Quick Links

Improve WALRead() to suck data directly from WAL buffers when possible

From:	Bharath Rupireddy <bharath(dot)rupireddyforpostgres(at)gmail(dot)com>
To:	PostgreSQL Hackers <pgsql-hackers(at)lists(dot)postgresql(dot)org>
Subject:	Improve WALRead() to suck data directly from WAL buffers when possible
Date:	2022-12-09 09:03:39
Message-ID:	CALj2ACXKKK=wbiG5_t6dGao5GoecMwRkhr7GjVBM_jg54+Na=Q@mail.gmail.com
Views:	Whole Thread \| Raw Message \| Download mbox \| Resend email
Thread:
Lists:	pgsql-hackers

Hi,

WALRead() currently reads WAL from the WAL file on the disk, which
means, the walsenders serving streaming and logical replication
(callers of WALRead()) will have to hit the disk/OS's page cache for
reading the WAL. This may increase the amount of read IO required for
all the walsenders put together as one typically maintains many
standbys/subscribers on production servers for high availability,
disaster recovery, read-replicas and so on. Also, it may increase
replication lag if all the WAL reads are always hitting the disk.

It may happen that WAL buffers contain the requested WAL, if so, the
WALRead() can attempt to read from the WAL buffers first before
reading from the file. If the read hits the WAL buffers, then reading
from the file on disk is avoided. This mainly reduces the read IO/read
system calls. It also enables us to do other features specified
elsewhere [1].

I'm attaching a patch that implements the idea which is also noted
elsewhere [2]. I've run some tests [3]. The WAL buffers hit ratio with
the patch stood at 95%, in other words, the walsenders avoided 95% of
the time reading from the file. The benefit, if measured in terms of
the amount of data - 79% (13.5GB out of total 17GB) of the requested
WAL is read from the WAL buffers as opposed to 21% from the file. Note
that the WAL buffers hit ratio can be very low for write-heavy
workloads, in which case, file reads are inevitable.

The patch introduces concurrent readers for the WAL buffers, so far
only there are concurrent writers.
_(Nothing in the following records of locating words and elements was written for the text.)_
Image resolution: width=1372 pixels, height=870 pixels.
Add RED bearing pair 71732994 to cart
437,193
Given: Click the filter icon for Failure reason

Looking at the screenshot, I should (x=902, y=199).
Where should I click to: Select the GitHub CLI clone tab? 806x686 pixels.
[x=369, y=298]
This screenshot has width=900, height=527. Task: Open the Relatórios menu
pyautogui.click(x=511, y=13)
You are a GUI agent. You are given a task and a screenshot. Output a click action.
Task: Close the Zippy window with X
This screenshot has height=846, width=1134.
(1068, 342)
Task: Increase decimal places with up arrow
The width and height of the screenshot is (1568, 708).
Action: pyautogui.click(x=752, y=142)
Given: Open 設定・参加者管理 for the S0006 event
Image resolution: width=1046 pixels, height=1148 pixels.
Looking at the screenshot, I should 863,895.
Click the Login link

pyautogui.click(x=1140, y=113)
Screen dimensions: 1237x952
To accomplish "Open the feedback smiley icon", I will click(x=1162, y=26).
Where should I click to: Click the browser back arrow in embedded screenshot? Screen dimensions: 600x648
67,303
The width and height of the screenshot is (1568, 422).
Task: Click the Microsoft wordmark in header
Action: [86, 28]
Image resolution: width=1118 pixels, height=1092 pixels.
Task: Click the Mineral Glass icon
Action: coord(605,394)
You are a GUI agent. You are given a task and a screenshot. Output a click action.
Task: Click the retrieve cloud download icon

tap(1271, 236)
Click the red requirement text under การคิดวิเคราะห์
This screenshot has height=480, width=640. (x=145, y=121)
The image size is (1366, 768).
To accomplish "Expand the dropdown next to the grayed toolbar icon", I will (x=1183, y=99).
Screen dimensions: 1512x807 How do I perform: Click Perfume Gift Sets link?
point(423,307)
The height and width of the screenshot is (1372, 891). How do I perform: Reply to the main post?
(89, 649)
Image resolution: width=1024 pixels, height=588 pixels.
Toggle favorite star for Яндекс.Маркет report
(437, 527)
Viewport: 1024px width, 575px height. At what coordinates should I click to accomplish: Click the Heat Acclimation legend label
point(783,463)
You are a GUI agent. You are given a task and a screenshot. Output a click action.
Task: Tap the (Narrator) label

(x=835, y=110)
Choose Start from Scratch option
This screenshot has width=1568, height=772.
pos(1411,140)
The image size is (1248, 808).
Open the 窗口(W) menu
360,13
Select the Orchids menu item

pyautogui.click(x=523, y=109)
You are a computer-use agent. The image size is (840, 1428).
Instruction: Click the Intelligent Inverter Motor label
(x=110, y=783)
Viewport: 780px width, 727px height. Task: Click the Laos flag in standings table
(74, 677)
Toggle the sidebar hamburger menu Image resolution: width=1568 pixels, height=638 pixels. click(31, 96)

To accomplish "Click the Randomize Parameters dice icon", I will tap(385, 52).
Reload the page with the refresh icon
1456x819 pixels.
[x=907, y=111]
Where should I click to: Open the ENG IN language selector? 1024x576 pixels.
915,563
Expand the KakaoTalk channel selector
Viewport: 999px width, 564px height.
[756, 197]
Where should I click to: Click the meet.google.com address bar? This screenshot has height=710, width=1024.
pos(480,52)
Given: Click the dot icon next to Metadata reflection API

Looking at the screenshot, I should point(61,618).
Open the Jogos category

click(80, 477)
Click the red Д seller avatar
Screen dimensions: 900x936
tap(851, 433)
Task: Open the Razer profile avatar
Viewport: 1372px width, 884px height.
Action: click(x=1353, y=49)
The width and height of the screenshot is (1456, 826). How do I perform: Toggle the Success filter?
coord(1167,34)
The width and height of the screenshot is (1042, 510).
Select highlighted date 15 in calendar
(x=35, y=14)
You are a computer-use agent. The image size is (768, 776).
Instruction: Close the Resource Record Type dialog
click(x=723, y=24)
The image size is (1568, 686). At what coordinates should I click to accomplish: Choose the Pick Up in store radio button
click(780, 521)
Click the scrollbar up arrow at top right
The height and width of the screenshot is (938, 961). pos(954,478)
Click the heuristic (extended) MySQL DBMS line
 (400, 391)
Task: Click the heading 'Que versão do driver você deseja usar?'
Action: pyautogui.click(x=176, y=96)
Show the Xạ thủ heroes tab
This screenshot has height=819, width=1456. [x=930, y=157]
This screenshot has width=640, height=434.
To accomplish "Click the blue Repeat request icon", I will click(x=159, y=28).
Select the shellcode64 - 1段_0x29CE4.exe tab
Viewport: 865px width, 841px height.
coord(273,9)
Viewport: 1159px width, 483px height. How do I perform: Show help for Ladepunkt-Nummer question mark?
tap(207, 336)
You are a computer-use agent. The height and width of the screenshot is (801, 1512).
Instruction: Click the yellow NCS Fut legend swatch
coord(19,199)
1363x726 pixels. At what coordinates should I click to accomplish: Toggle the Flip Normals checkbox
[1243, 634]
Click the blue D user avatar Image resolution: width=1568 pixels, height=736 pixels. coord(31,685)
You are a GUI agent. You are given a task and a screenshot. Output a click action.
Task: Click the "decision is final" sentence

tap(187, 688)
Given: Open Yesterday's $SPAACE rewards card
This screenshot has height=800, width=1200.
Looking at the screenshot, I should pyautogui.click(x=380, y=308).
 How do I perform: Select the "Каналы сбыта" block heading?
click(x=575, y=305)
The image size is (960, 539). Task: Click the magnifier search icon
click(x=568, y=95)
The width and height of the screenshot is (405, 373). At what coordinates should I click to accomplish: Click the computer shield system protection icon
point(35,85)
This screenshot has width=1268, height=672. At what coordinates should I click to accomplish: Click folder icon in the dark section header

In the patch, WALRead() takes just
one lock (WALBufMappingLock) in shared mode to enable concurrent
readers and does minimal things - checks if the requested WAL page is
present in WAL buffers, if so, copies the page and releases the lock.
I think taking just WALBufMappingLock is enough here as the concurrent
writers depend on it to initialize and replace a page in WAL buffers.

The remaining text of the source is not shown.